▶ [WHAT THIS TASK INVOLVES] Could you set down exactly the lines of the data below, starting at the one that holds "gaming (389, 912)" and ending at the one that holds "System (303, 950)", both included, and only those?

※

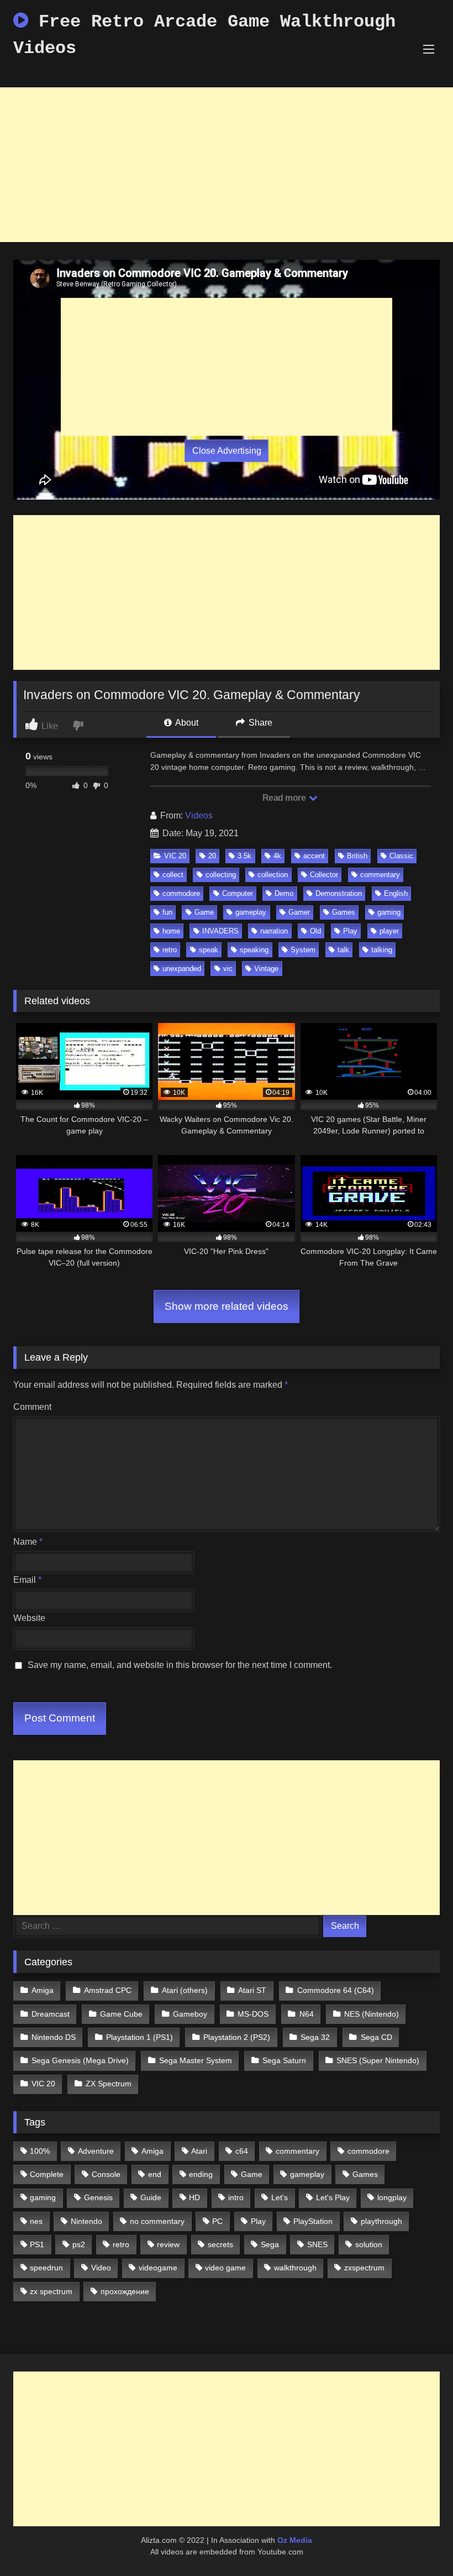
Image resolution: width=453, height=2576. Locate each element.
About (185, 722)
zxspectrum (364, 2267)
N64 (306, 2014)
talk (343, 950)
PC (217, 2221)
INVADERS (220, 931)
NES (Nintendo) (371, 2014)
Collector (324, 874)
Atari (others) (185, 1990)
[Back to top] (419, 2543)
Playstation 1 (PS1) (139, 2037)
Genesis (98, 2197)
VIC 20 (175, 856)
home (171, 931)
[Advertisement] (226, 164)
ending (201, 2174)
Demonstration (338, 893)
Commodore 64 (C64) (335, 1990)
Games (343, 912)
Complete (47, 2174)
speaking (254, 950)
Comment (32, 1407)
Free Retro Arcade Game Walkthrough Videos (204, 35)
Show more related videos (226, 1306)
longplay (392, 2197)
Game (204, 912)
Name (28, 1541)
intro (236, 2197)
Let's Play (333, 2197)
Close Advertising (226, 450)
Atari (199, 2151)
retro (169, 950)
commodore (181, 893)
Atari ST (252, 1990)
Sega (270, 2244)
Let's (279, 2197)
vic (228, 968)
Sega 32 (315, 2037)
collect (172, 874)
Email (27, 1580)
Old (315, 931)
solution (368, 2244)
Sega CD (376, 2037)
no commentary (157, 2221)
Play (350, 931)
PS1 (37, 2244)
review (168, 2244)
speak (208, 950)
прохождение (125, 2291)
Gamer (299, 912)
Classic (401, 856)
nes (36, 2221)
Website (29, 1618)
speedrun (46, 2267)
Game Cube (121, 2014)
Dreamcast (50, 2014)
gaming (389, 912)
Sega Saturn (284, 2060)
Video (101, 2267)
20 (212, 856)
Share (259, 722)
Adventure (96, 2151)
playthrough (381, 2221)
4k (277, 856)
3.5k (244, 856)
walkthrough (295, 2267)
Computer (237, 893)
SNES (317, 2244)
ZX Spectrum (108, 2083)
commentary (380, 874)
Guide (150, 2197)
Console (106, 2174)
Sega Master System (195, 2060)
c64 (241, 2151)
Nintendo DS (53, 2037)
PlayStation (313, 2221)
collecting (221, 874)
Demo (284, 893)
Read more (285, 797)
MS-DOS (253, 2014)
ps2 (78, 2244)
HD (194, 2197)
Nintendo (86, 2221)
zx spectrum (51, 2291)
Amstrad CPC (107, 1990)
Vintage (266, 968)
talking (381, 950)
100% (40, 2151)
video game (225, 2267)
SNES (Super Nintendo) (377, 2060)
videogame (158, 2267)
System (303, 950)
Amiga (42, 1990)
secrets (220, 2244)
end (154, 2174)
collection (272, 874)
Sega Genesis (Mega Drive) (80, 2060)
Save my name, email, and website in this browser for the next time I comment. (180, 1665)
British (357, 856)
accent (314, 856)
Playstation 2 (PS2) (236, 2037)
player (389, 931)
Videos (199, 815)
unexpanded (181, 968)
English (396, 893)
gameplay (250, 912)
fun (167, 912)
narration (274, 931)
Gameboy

※

▶ [SOLUTION]
gaming (389, 912)
Sega Saturn (284, 2060)
Video (101, 2267)
20 (212, 856)
Share (259, 722)
Adventure (96, 2151)
playthrough (381, 2221)
4k (277, 856)
3.5k (244, 856)
walkthrough (295, 2267)
Computer (237, 893)
SNES (317, 2244)
ZX Spectrum (108, 2083)
commentary (380, 874)
Guide (150, 2197)
Console (106, 2174)
Sega Master System (195, 2060)
c64 (241, 2151)
Nintendo DS (53, 2037)
PlayStation (313, 2221)
collecting (221, 874)
Demo (284, 893)
Read more (285, 797)
MS-DOS (253, 2014)
ps2 (78, 2244)
HD (194, 2197)
Nintendo (86, 2221)
zx spectrum (51, 2291)
Amstrad CPC (107, 1990)
Vintage (266, 968)
talking (381, 950)
100% (40, 2151)
video game (225, 2267)
SNES (Super Nintendo) (377, 2060)
videogame (158, 2267)
System (303, 950)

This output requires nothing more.